A rich anthology, filled with so many accomplished poems presenting multifarious viewpoints on the North West, Sculpted is impossible to completely capture in a short review. One thing that struck me, though, is the various contributors’ preoccupation with what is at once the stony or the mineral and the bygone. From the nugget of coal in the hand to the teetering built environment dominated by rickety pleasure beaches and piers, the world presses urgently against the bodies of the people in Sculpted. In my favourite image of living flesh melting away to become the thinnest recording layer of the hard world, V.A. Sola Smith writes ‘kids press themselves like graffiti / or blood against the alley walls’.

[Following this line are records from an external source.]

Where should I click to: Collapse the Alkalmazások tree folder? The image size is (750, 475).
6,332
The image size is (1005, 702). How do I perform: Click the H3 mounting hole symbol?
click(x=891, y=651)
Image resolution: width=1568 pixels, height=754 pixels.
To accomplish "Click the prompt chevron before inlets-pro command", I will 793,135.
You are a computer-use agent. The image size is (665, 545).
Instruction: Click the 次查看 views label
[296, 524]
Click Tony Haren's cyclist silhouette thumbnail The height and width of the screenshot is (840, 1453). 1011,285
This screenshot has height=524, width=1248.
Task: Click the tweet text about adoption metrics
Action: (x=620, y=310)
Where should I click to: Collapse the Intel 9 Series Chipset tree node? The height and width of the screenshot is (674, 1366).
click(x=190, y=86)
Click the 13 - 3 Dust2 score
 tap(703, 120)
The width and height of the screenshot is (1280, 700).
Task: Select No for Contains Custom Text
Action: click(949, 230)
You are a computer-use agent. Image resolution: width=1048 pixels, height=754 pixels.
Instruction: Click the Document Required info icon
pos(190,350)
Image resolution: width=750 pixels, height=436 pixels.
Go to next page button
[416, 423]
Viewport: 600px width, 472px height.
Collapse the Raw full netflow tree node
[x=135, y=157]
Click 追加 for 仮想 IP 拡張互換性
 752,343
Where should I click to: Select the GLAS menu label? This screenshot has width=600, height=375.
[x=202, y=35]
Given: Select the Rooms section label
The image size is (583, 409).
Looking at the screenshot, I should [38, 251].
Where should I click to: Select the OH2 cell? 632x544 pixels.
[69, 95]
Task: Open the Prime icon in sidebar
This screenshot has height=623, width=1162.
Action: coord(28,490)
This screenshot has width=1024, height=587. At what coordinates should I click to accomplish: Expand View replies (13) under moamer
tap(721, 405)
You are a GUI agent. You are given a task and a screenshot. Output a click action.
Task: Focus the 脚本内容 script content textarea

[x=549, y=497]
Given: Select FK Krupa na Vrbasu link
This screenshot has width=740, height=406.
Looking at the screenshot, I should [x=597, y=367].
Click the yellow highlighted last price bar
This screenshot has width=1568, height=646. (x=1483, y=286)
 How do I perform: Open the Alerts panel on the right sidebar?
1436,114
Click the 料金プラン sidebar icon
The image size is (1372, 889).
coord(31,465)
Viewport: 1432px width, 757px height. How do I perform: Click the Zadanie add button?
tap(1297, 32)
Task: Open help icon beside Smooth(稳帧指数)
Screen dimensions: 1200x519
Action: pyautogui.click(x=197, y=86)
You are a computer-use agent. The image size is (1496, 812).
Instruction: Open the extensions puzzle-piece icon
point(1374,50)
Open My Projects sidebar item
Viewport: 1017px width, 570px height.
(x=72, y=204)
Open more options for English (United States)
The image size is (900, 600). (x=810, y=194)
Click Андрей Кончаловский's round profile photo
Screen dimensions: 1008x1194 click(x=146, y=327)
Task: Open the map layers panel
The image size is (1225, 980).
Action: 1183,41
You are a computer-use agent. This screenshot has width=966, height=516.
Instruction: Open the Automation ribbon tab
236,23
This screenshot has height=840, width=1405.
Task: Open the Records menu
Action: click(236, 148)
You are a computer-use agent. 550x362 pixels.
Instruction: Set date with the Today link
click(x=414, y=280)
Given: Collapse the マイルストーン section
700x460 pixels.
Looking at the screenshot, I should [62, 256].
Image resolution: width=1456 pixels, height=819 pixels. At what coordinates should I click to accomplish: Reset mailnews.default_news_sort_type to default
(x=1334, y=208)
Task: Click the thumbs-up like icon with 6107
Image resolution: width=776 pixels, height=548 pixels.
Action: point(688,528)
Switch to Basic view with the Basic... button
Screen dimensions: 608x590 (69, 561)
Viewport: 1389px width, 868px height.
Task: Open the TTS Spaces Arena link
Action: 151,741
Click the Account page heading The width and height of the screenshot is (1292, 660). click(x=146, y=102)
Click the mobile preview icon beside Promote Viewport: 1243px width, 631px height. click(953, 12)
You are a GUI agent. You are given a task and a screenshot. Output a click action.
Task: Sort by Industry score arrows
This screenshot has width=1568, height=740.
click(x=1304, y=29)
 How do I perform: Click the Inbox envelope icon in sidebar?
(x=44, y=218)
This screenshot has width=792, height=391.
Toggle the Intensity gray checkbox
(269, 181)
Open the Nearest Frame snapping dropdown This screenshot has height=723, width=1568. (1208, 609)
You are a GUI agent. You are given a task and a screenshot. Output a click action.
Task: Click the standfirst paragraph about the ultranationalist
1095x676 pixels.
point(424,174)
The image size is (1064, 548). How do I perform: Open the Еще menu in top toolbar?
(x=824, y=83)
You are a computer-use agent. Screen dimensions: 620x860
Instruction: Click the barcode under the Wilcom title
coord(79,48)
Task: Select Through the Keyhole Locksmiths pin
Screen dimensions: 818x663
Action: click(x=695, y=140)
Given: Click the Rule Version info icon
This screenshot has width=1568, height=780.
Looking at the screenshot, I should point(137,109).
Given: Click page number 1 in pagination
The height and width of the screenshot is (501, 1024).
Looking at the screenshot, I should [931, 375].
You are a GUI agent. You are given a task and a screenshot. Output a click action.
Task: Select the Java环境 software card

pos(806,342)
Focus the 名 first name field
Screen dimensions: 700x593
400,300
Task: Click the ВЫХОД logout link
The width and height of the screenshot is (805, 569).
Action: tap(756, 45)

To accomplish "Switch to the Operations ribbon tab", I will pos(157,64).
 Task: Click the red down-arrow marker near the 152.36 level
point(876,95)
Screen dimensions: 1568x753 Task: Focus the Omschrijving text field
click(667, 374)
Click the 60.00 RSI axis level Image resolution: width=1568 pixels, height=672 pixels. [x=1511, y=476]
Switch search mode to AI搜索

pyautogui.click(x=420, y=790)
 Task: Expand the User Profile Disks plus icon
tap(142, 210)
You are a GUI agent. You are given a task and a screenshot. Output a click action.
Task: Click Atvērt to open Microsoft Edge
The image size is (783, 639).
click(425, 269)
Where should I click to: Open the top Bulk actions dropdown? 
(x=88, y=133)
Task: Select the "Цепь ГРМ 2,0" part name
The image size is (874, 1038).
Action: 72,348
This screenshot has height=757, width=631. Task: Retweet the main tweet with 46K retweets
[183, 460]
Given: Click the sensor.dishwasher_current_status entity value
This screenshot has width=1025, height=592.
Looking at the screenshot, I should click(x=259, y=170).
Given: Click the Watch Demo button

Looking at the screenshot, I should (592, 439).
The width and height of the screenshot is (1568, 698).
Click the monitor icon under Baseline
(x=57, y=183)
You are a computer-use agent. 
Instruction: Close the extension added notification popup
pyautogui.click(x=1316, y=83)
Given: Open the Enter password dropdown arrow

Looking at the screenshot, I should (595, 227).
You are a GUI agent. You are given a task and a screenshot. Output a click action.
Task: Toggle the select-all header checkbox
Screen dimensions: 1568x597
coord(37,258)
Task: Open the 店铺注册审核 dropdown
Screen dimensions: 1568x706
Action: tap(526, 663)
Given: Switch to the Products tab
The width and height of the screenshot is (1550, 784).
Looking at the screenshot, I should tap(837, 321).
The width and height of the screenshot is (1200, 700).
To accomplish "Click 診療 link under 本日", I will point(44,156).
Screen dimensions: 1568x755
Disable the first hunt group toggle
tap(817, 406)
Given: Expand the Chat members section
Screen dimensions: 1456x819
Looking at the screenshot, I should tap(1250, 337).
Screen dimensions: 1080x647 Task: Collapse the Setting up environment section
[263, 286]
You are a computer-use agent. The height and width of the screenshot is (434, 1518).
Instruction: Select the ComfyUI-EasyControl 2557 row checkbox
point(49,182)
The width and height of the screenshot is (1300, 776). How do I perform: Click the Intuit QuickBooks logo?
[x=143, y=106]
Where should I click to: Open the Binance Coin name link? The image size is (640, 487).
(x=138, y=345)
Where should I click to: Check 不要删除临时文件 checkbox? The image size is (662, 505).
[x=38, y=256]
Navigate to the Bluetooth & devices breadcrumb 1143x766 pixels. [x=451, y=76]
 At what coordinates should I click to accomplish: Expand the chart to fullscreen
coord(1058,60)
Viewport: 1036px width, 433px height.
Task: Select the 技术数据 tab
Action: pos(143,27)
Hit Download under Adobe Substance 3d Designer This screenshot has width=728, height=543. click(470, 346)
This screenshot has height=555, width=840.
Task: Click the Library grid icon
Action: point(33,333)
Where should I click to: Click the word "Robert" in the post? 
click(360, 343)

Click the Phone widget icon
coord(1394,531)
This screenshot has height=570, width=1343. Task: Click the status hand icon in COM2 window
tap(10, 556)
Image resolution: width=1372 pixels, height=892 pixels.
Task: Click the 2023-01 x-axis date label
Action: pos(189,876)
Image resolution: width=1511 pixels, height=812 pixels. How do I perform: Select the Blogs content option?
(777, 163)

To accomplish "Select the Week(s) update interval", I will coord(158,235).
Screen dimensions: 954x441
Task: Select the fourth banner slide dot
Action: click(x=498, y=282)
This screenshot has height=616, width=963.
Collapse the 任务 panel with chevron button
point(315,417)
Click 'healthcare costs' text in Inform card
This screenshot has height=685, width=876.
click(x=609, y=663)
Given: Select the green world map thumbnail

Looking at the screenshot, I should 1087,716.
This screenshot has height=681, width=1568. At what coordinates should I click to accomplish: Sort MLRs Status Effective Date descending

The image of the fossil crops up with a striking frequency in Sculpted as a symbol of the power of the past to mould the contours of the present, and of the dead and gone to trammel the living body: ‘This fossil alters the shape of my palm / Flesh moulds to its mineral hardness’, writes Sarah James, encapsulating this theme of the anthology. Evolution, fossils, ancient trees and other relics, and ancestors as remote as grandparents and close as the Lindow man are constantly re-envisaged in this volume. They appear to demand a nostalgic response from the various poets, a response which is sometimes given whole heartedly and sometimes uneasily refused.

Given the stony focus of many of the poems in Sculpted, it is wonderful to find some concrete poetry in there too. In ‘Leander Swims the Mersey’, for example, Stephen Waling parts the verse in two to create a visual effect of two separate banks with crossings between. Moreover, far from being a mere object, the rock speaks back in one of Jan Dean’s poems towards the end of the volume: ‘and the hill said, the slab stones said / you made a hole in me…’.

Sculpted is often playful in its subject matter. David Seddon almost provides a microcosm of the volume as a whole when he clutches ‘a museum ticket, a kiss-me-quick hat / a cloth cap/ a silk purse/ coal’ together in his grasp. In one of the first poems in the anthology, Richard Barrett writes a love poem to a post box. The post box, he concludes, will last as a material trace of epistolary culture even in the days of digital hyperconnectivity: ‘But you/ You will live forever’, he assures it.

Sculpted itself is a fossil record, a preservation of an exciting moment in the history of writing in the North West. It is a book to treasure wherever you are from. An offspring of the West Country, I peered northwards in delight.